**Exercise directions**.
Each entry that follows is to be retyped exactly. Pictures do not belong in the copy.

===== Exercise data =====

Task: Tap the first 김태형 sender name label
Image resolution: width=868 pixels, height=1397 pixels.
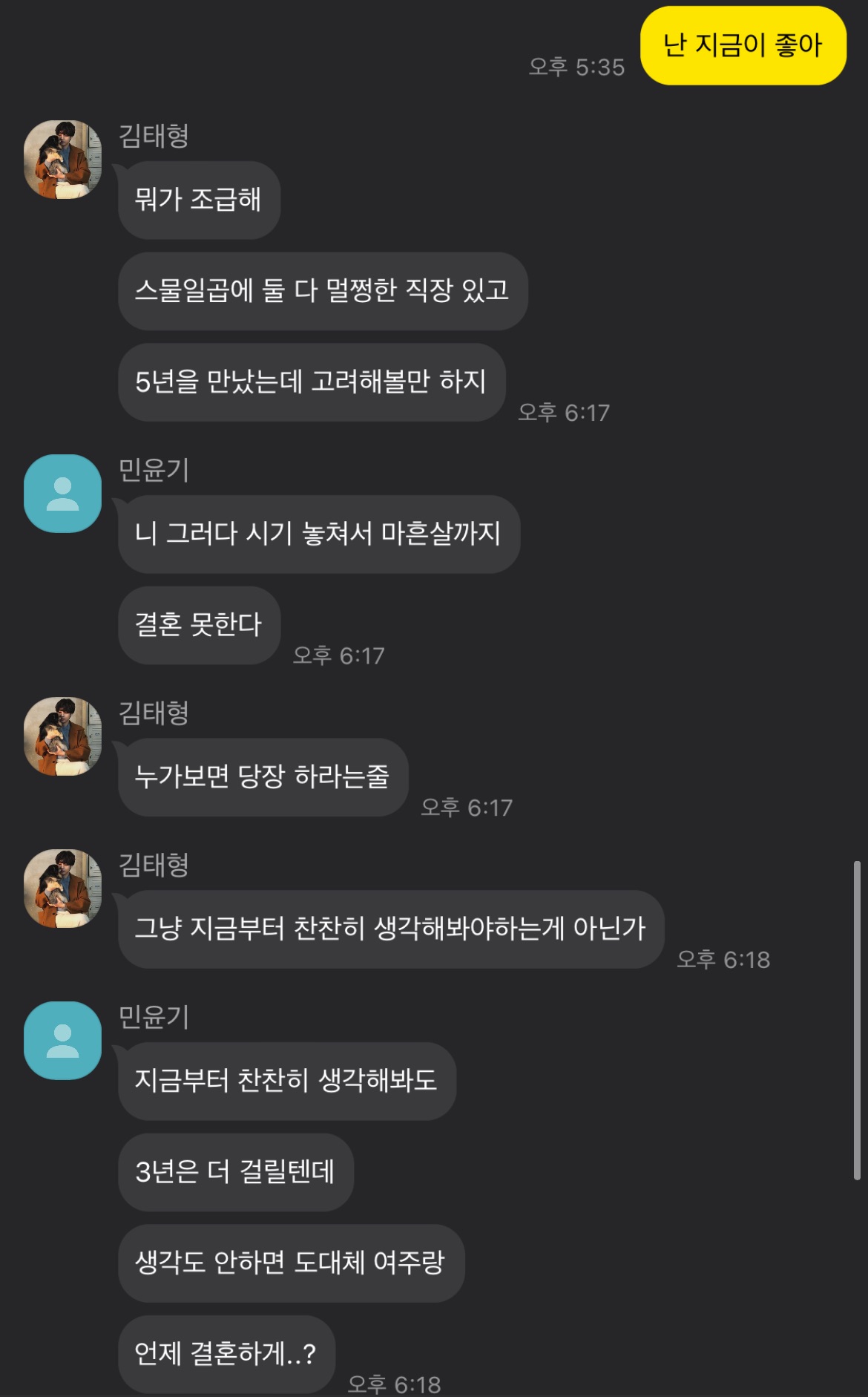Action: point(154,136)
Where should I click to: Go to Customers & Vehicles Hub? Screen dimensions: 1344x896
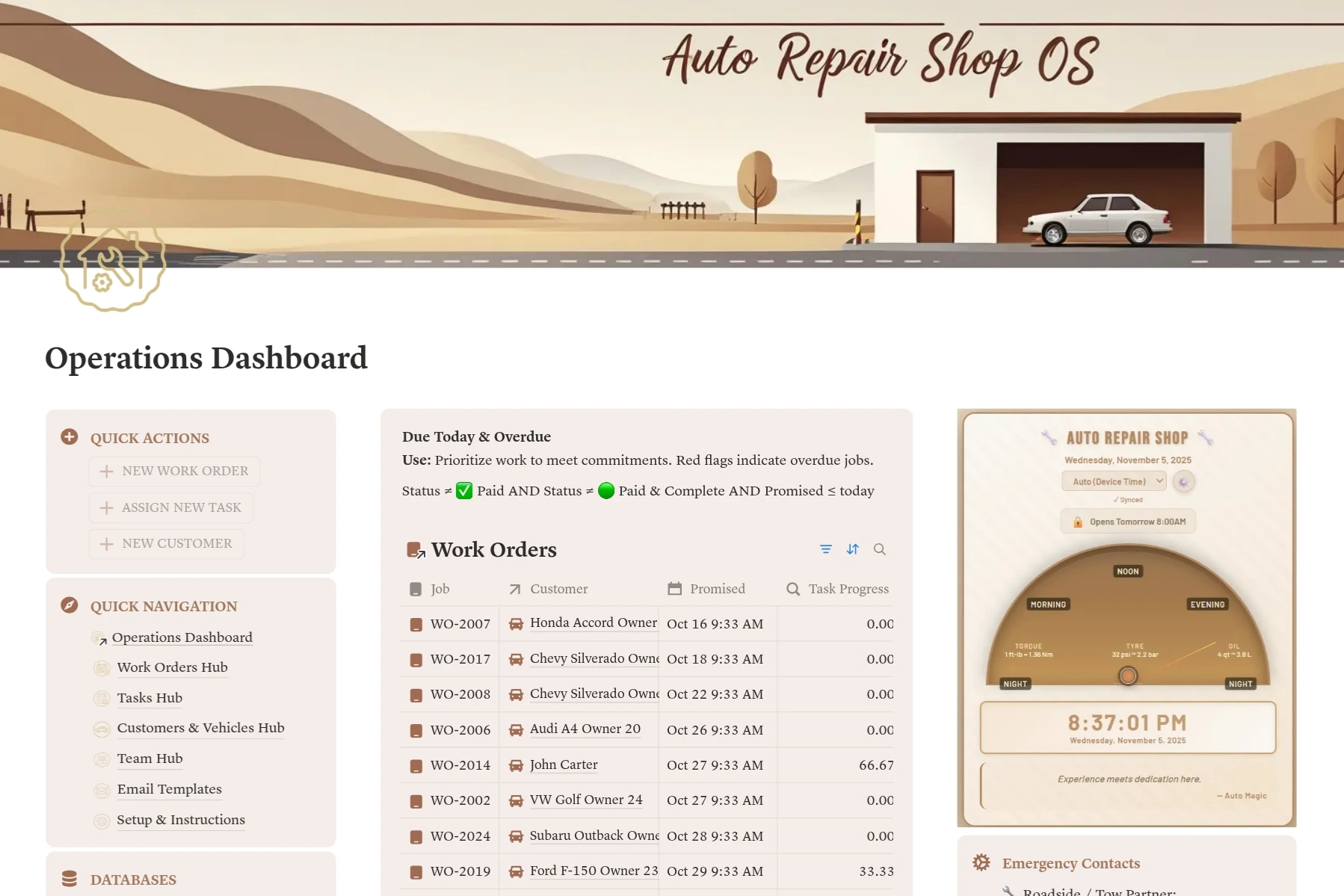[x=200, y=728]
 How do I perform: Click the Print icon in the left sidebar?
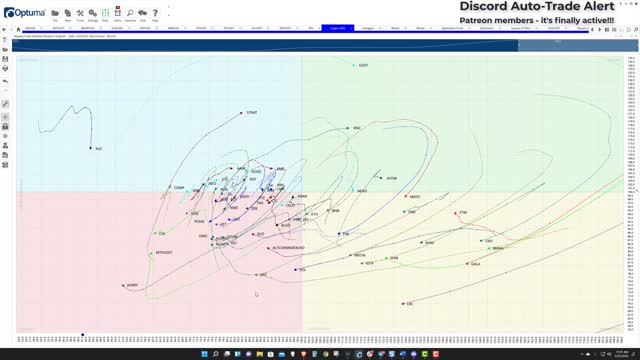coord(5,69)
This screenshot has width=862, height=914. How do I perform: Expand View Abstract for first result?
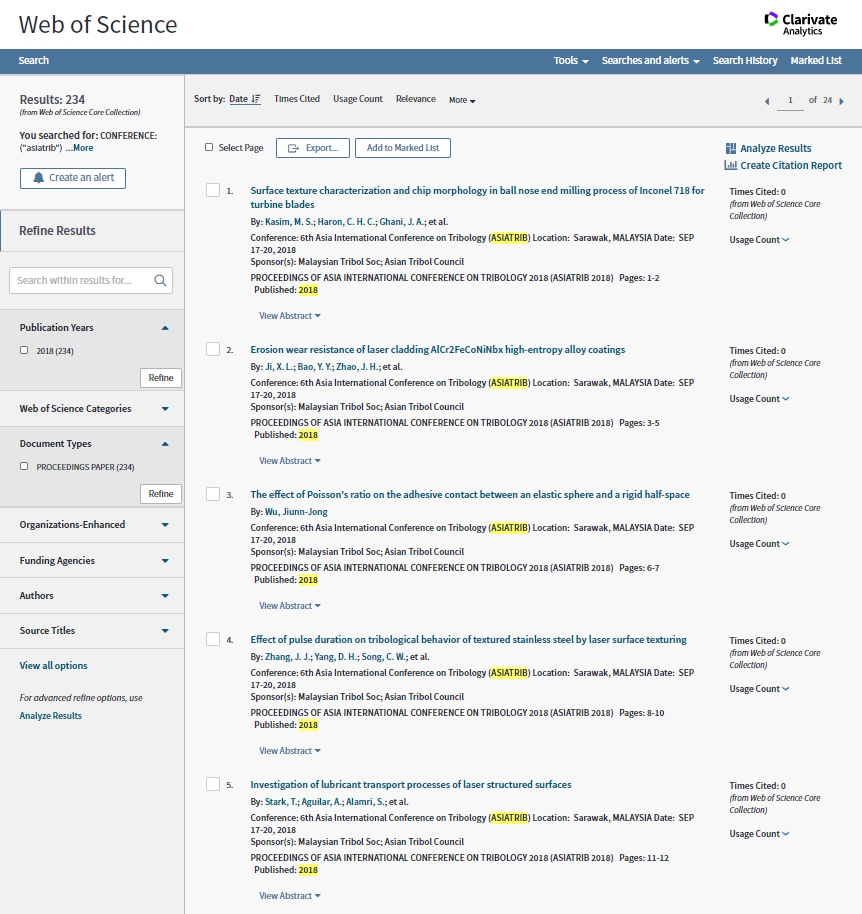point(290,316)
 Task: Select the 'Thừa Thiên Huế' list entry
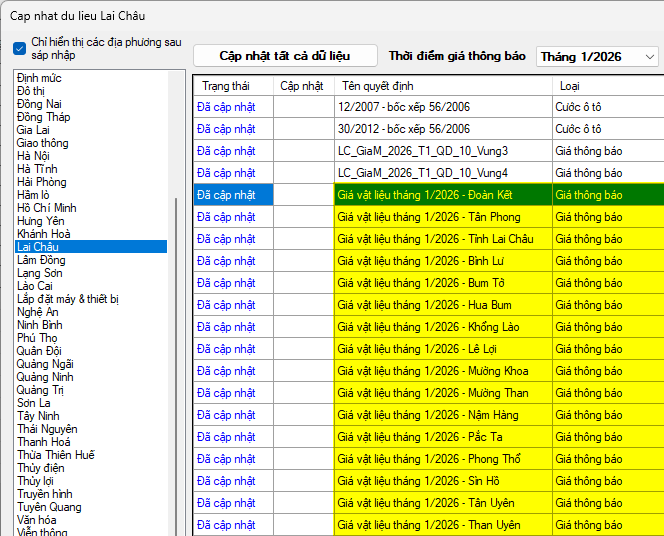click(x=56, y=455)
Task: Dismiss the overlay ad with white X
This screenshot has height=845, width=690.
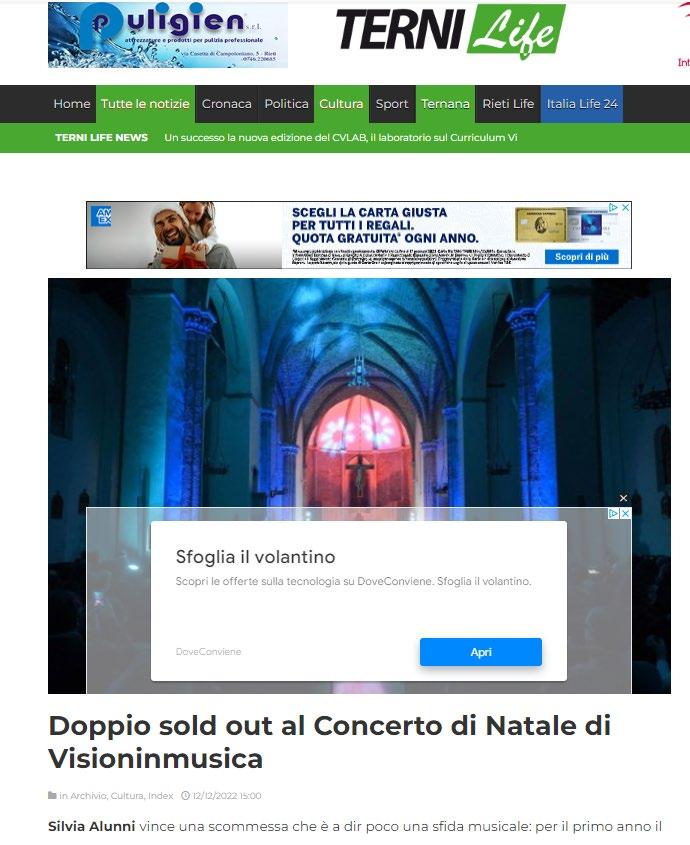Action: (x=623, y=498)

=====

**Your response**.
Task: Tap the first 김태형 sender name label
Image resolution: width=868 pixels, height=1397 pixels.
Action: point(154,136)
Where should I click to: Go to Customers & Vehicles Hub? Screen dimensions: 1344x896
[x=200, y=728]
 How do I perform: Click the Print icon in the left sidebar?
coord(5,69)
This screenshot has width=862, height=914. How do I perform: Expand View Abstract for first result?
point(290,316)
 Task: Select the 'Thừa Thiên Huế' list entry
click(x=56, y=455)
Task: Dismiss the overlay ad with white X
This screenshot has height=845, width=690.
Action: (x=623, y=498)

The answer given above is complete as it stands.